Let my new roots be firm and pure.
Umaizah Sep 2015
I knew I was in love when I could see you inside a kaleidoscope.
Safe and sound was how I felt around you.
I had never felt such ease to welcome the next day as I did when you woke me.
You were so tender with me.
Your caresses were so healing.
I never knew a person could make an entire city that I knew into something so magical.
I've been searching for you all my life.
I am so grateful that I once was able to sit across from you.
To have my eyes blessed to look into your beautiful eyes.
Eyes with such kindness and a hint of sadness.
I recognized myself in you.
I knew I was in love when I saw you inside a kaleidoscope.
Umaizah Sep 2015
I just can't anymore.
That's the truth.
I am so over the whole thing.
It's not you at all.
It's just me and my expectations.
I want to be free.
If you need something I will assist.
But who am I kidding when have I ever been any good.
I will disappear and no one will notice.
Why even bother?
Writing this is just a waste as well.
Nothing has meaning anymore.
I'm over it.
I need to be free.
I don't want to feel you anymore.
Sin
Umaizah Sep 2015
Sin
This really will be the last time.
I will just disappear without a goodbye.
Doubt it will make a difference.
I kept trying to prove my love.
What for?
I just ended up sinning with you.
I wasn't uplifting your soul but only dragging it down.
Lustful thinking was all we had going towards the end.
Pay for me so that we can sexually discover one another.
This is what we have come down to.
Selfish wants and needs.
My inner core is burning from humiliation.

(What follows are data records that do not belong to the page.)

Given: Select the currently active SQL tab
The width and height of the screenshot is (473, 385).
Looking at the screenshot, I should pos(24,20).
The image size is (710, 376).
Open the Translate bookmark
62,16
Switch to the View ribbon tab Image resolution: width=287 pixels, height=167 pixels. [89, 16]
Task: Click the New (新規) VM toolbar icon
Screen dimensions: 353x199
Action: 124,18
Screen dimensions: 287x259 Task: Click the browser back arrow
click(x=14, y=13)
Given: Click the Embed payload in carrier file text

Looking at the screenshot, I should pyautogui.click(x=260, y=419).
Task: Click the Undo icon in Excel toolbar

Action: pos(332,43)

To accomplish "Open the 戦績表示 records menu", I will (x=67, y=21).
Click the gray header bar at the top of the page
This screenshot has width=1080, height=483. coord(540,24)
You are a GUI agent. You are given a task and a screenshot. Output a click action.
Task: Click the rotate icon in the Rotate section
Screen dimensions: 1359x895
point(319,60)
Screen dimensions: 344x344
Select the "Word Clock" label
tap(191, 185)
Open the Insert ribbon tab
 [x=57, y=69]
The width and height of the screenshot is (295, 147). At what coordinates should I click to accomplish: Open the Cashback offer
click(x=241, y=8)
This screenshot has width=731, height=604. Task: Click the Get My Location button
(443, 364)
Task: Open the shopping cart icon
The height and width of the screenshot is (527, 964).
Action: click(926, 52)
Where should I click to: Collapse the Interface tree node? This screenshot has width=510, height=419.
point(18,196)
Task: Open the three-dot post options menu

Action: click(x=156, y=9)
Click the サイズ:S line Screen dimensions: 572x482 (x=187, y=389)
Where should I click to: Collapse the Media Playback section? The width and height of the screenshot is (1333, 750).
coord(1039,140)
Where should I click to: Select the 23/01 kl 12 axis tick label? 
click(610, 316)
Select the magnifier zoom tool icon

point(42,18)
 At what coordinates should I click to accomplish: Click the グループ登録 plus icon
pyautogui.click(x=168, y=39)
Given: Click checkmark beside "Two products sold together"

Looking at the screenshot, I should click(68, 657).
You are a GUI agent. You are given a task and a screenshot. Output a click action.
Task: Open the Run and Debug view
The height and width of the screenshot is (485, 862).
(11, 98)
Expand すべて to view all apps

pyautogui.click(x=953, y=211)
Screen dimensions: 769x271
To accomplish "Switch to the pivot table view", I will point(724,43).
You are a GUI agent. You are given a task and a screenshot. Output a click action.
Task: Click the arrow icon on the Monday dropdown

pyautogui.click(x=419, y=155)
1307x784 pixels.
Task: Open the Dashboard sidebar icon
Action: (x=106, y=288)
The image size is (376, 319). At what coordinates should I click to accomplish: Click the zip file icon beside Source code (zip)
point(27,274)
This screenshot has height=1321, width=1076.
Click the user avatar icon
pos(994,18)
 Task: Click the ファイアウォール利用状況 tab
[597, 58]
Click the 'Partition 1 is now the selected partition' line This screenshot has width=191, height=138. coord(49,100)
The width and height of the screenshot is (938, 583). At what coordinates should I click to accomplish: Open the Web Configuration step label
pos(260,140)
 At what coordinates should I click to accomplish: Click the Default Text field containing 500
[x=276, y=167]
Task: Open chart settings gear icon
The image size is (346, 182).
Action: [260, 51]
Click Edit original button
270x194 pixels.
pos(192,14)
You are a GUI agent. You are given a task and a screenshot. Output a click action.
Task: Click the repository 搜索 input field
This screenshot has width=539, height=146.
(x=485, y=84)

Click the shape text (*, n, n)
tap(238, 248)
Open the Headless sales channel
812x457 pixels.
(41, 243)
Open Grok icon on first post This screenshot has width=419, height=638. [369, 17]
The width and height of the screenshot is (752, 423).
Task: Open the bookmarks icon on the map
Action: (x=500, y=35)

I wanted something with meaning a solid friendship.
I was hoping for the impossible.
We just end up sinning.
The same patterns for over a decade.
Too much time and energy placed into this.
Suffocation and space is all I hear if I am not moaning after you.
Whatever little friendship we had is no longer.
Communication is poor.
Our last lifeline is burning down.
Make God a priority or else what I hold so dear will be what causes so much pain.
Letting go of my favorite sin.
So you and I have a chance of a happier hereafter.
Even in silence I am still trying to prove my love.
Umaizah Sep 2015
I'm so happy when I think of you!
You make my heart just soar.
To think a human being like you exists makes this tough world not so tough.
God really blessed me with you!
I didn't even know a love like this could exist.
My prayers for you are one of a kind.
I am envious of the walls that protect you and the people that get to see you.
What I would give to just be the air you breathe.
Umaizah Sep 2015
I have kept silent for so long.
You hate the one thing I love.
I won't ever stop being this.
Remaining under your roof has stunted my growth.
Not your fault just mine.
Convenience and comfort has too high of a price.
I have forsaken myself and now?
I am barely fighting to grow.
When will I just say enough?
Umaizah Sep 2015
I am so tired of feeling so empty and with no home.
I've had so much given to me yet I can't but help to feel empty.
My family has always been there for me yet as I sit with them I feel so alone.
I don't connect with anyone ever.  
As I have become older the realization of how lonely existence truly is has just magnified.
I was a fool in thinking I would one day fill this void inside me with a friend or love interest.
I once knew Allah and felt such completeness.
When will I return?
Maybe once this day comes to pass I will feel whole.
My home might just not be in this Dunya.